What happens when a bank becomes its own challenger?
There’s been a lot of talk about fintech companies coming along to disrupt the financial industry
Backbase is on a mission to re-architect banking around the customer.
There’s been a lot of talk about new fintech companies coming along to disrupt the financial services industry, and to some extent this is happening. Traditional banks have been rightly fearful of losing custom to new ‘challenger banks’ built on digital-first, mobile-first principles. However, the flood of fintechs hitting the market has also opened up a wealth of opportunities for traditional banks.
There are many good reasons why banks and fintechs should collaborate rather than compete with each other. While traditional banks have a large customer base, yet struggle to bring new, innovative products and services to market quickly, fintechs bring cutting-edge technology but often lack banking licenses and have only a small audience. There’s a natural fit here, where a cooperative approach can benefit both parties, and crucially the customer too.
This message seems to be getting through to traditional banks. In the World Retail Banking Report 2017 from Capgemini and Efma, more than 90% of traditional banks said they had already (or planned to) collaborate with fintechs. While fintechs do pose a threat to established business models, banks don’t necessarily consider them to be simply competitors. Partnerships – whether through white-labelling, licensing or acquisition – are coming thick and fast. For instance, think JPMorgan Chase and OnDeck Capital, or HSBC and Tradeshift.
And as well as collaborating with them, there’s a lot that banks can learn from fintech startups, too. The methodology around many of these startups has revolved around the principles of being ‘agile’ and ‘lean’. Traditionally, these aren’t concepts you would normally associate with banks. Instead, you might think of monolithic organisations mired in bureaucracy and hampered by archaic IT infrastructure. If banks want to replicate the efficient processes and speed-to-market of these fintechs, serious strategic changes are required.
But there are some good examples of banks who have decided to take a radical approach in order to quickly develop customer-centric products and services. OTP Bank has launched a digital-only bank called Touch Bank, while Mediobanca group developed an entirely new banking brand, CheBanca!. In effect, they have become their own disrupters, controlling the pace of change and setting their own rules for the game. Other big banks are setting up their own internal innovation labs specifically to grow a culture of agile product development – for example, ING’s Innovation Studio.
So how can established banks take a leaf out of the fintechs’ book? Well, there are a number of steps they need to take.
Digital layers. Firstly, there needs to be a digital platform on which new products and services can be built quickly. This platform needs to link into the bank’s back-end in order to access customer data and authorise various functions. However, it doesn’t require the bank to completely replace its legacy IT infrastructure. Instead, banks should look to build a digital layer that directly plugs into the back-end while providing a versatile platform for innovation.

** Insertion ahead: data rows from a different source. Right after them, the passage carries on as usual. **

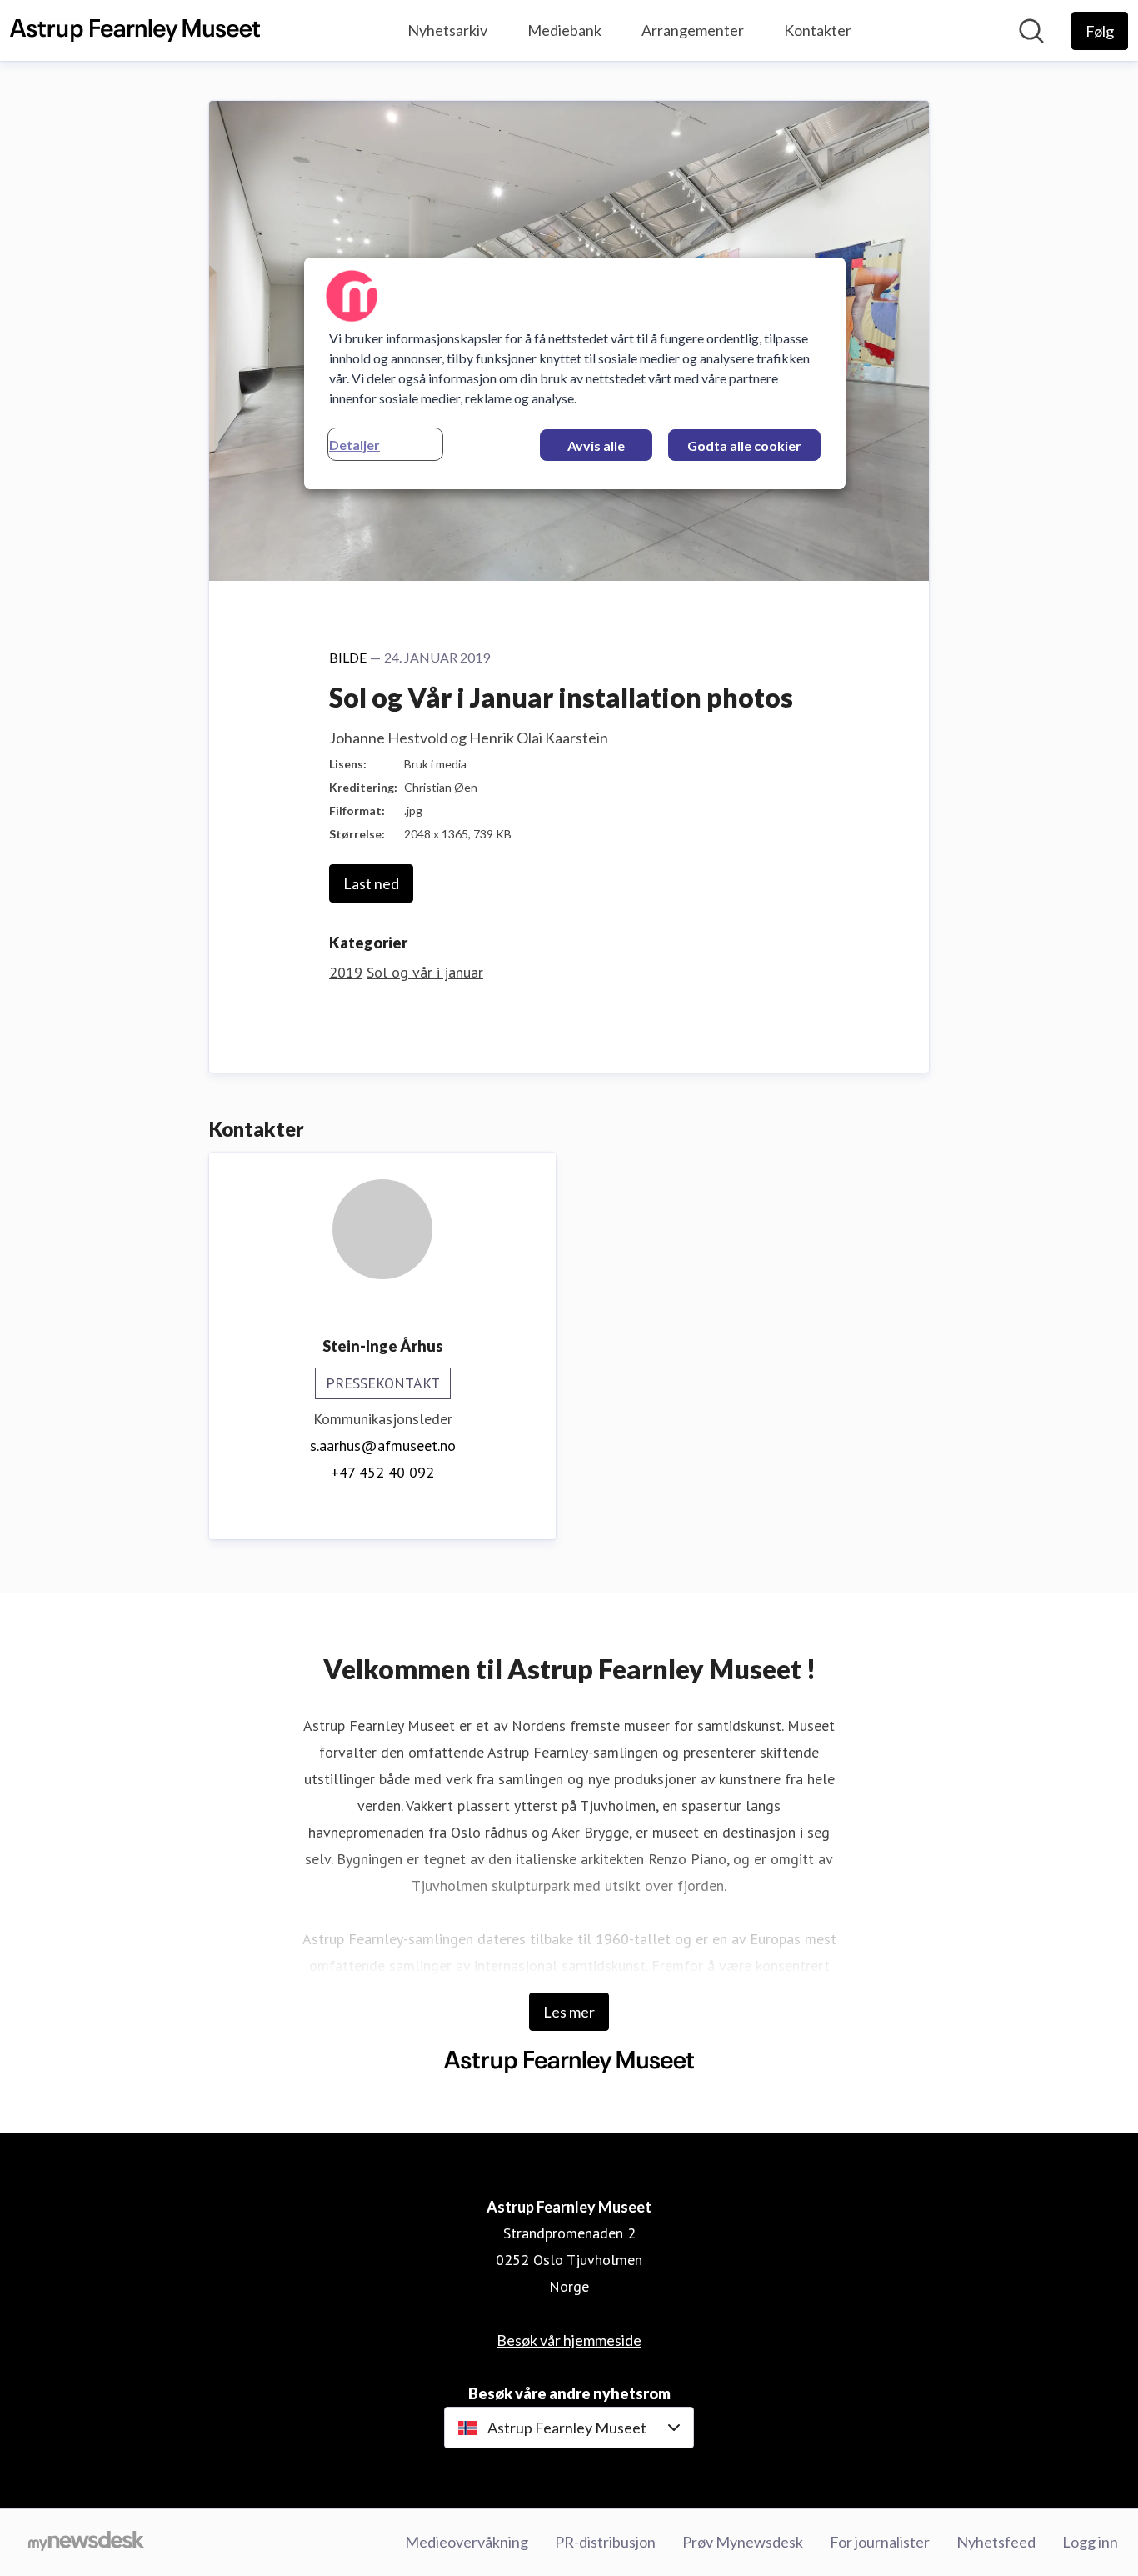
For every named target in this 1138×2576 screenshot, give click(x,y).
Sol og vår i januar (425, 972)
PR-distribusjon (605, 2542)
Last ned (371, 883)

Thinking outside-in, not inside-out. In the past, many banks have been guilty of taking the wrong approach to the services they build, selecting the products that reflect existing capabilities, or those that are the most profitable. Instead, they should think about things from the customer’s point of view. What services do they want? Through which channels should they be available? This outside-in thinking is the key to building truly customer-centric products.
Reduce bureaucracy. While long-established organisations have all sorts of compliance, governance and legal issues to consider, with many different departments and layers of management, everything must be done to provide project teams with the freedom to innovate. These small, self-contained teams should be given a blank cheque, and think outside any existing restrictions.
Regular development cycles. Within each project team, there should be a number of iterative cycles of building, testing, analysing and improving for each new feature. Setting short deadlines and moving quickly on to the next feature is how many fintech startups drive innovation. This agile methodology means products can reach the market as fast as possible.
Feedback loops. Real-world testing with small groups of customers is the best way to test a product or service – everything from the overall concept to the minor functions should be exposed to ‘beta’ users. But banks also need to have an efficient way of gathering and assessing feedback, using this to fix bugs and upgrade functions that aren’t quite working out.
It isn’t an easy thing to do, and requires a change of mindset, but banks that are prepared to disrupt themselves can put themselves in the best possible position to create products and services that delight existing customers, and attract new ones too.